I’m playing cricket with Harry Potter in the hallway of a hotel. At least, it’s a cricket ball we’re throwing back and forth, and the guy at the other end is 17-year old Daniel Radcliffe. Better known to millions of people around the world as that boy wizard who has generated, so far, $3,499,67,256 at the box-office.
It’s day two of three days of interviews here at London’s Claridges Hotel, the fifth film charting the growing pains of Hogwarts’ most famous pupil, ‘Harry Potter And The Order Of The Phoenix’, about to hit our screens on July 13th. And add a few extra hundred million onto that already mind-boggling take.

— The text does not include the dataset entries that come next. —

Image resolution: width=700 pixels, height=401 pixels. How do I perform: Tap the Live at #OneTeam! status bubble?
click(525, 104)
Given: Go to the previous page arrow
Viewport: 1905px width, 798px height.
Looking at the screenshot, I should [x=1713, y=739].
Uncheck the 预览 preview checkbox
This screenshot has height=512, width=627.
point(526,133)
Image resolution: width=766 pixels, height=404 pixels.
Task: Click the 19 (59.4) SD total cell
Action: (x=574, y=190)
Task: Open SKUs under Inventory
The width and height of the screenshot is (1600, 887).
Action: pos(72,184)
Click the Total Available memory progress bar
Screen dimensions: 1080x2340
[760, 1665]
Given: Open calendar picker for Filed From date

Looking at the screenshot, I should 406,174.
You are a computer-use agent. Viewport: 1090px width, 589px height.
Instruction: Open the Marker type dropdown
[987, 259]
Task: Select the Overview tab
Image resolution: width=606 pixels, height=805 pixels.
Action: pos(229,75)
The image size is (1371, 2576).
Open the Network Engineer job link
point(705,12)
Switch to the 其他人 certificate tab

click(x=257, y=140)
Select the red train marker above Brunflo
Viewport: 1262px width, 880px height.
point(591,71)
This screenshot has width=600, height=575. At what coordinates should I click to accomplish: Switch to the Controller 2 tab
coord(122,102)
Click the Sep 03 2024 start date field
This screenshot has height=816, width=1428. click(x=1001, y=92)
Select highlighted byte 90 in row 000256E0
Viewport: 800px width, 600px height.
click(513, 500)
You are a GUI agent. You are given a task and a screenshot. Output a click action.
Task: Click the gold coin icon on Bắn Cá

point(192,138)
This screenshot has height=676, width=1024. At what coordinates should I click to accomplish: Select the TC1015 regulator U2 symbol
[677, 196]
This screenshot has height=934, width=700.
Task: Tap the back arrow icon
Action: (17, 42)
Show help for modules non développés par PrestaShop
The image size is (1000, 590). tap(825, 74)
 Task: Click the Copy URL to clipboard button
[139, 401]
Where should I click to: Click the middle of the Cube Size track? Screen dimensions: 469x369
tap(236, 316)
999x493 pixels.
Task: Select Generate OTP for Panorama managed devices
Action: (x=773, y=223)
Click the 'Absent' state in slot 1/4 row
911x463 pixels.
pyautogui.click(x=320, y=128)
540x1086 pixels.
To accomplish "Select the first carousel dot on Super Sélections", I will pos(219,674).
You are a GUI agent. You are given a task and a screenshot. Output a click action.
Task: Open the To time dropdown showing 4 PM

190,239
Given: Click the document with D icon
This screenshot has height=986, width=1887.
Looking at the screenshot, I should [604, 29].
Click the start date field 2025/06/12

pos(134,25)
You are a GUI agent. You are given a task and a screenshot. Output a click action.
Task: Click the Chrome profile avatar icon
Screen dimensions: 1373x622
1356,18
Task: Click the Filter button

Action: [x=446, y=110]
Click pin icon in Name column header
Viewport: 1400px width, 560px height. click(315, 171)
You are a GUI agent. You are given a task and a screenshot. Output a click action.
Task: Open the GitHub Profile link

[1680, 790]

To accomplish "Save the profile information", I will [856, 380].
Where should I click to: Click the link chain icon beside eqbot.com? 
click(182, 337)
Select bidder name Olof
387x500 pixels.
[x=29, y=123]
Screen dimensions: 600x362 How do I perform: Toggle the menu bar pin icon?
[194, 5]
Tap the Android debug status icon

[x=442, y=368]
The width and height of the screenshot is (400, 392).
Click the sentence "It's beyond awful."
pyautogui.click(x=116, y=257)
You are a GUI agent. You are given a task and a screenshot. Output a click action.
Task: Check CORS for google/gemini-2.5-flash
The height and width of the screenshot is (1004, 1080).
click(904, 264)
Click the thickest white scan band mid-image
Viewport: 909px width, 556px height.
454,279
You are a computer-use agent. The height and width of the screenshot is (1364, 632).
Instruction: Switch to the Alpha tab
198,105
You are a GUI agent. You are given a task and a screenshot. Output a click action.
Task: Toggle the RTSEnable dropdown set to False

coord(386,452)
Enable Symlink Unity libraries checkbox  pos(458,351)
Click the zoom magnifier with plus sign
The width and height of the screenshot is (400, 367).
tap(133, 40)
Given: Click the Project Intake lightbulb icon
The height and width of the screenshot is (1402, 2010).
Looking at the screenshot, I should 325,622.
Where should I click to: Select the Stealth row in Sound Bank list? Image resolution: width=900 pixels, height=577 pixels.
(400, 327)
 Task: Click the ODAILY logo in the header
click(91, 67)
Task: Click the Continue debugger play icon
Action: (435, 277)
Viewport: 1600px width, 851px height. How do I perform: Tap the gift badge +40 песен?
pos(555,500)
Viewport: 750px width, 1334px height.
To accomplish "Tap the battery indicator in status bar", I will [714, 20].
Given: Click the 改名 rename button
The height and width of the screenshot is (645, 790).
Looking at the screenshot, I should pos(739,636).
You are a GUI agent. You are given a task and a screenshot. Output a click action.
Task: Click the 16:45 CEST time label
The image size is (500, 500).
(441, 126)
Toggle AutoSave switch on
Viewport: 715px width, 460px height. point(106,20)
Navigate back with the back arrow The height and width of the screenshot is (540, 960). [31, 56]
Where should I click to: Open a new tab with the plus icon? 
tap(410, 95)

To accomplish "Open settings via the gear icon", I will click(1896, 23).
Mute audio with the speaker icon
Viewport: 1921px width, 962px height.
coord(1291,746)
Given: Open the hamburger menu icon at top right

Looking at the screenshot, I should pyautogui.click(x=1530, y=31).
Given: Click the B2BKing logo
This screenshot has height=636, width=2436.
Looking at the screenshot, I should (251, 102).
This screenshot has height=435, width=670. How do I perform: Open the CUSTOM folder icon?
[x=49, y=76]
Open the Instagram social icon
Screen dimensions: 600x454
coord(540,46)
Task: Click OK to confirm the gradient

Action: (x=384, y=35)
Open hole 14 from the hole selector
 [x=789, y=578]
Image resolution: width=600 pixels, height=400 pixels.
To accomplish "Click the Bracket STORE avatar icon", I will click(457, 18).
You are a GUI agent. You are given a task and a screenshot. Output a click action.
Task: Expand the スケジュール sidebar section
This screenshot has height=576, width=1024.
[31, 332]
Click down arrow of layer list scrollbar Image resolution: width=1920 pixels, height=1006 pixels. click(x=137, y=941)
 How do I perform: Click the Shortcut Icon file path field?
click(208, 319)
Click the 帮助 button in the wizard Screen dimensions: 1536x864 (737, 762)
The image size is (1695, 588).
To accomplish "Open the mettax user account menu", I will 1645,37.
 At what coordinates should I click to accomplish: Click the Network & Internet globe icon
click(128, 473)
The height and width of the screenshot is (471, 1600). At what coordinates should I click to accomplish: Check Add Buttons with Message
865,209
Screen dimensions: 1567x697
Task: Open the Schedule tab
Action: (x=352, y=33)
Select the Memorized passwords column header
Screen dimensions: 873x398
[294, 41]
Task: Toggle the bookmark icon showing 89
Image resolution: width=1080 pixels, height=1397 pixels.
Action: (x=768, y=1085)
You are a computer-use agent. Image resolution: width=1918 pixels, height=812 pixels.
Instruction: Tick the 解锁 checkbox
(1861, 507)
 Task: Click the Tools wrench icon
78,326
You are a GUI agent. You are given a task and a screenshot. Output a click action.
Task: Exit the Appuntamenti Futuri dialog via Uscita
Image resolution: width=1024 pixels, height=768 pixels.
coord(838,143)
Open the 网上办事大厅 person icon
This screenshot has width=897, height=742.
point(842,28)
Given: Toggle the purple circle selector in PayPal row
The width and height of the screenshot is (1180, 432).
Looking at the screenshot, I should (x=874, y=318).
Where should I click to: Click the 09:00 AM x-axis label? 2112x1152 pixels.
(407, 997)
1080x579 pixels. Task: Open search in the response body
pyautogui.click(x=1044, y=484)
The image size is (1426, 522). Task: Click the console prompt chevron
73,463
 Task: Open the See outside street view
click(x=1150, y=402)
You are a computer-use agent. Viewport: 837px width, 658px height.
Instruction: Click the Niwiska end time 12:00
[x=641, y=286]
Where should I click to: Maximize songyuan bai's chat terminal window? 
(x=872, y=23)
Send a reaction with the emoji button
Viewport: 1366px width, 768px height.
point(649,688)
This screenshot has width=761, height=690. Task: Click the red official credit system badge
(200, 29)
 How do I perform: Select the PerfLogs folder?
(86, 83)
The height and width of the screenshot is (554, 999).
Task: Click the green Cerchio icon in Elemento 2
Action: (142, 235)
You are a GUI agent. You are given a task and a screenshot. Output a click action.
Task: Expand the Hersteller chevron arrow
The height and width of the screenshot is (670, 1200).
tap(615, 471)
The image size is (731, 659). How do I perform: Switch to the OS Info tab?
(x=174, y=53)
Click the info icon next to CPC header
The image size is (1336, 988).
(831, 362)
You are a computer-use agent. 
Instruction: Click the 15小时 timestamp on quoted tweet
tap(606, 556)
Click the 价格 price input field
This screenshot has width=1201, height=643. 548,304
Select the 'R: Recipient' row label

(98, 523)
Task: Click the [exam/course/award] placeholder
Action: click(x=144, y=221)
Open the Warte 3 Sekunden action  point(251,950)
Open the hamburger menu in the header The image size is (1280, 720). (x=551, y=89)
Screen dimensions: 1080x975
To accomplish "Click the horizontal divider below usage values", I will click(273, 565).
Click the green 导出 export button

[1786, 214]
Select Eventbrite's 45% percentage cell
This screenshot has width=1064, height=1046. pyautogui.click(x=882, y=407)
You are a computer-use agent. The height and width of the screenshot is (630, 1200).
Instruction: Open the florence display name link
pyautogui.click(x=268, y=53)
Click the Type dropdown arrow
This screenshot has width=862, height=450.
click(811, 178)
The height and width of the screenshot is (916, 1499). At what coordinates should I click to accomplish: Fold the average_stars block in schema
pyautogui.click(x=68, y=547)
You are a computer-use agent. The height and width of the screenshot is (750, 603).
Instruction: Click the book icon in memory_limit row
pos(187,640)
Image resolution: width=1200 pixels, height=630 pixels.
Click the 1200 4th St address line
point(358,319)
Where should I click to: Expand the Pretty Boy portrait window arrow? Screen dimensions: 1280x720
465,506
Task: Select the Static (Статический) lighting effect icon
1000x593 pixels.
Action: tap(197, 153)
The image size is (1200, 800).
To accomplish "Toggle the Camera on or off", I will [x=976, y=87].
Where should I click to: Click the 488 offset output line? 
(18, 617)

For Radcliffe, it’s just another day at the office, the young actor having developed a method of tricks and treats to help him through the annual promotional circus. The way the rest of us develop our own little methods of surviving long-distance flights.
One of the tricks today, he tells me, is a conspiracy between himself and his two lead co-stars in the Potter franchise, Rupert Grint (who plays comic sidekick Ron Weasley) and Emma Watson (who plays the determined Hermione Granger) to give one unsuspecting Japanese journalist completely different answers to the same question. “There’s always this tendency to get the same questions over and over again,” smiles Radcliffe, “and so, you know, we thought we could have a little fun with that. The poor woman is going to go home with a real twister. It’ll be interesting to see how she makes sense of it all.”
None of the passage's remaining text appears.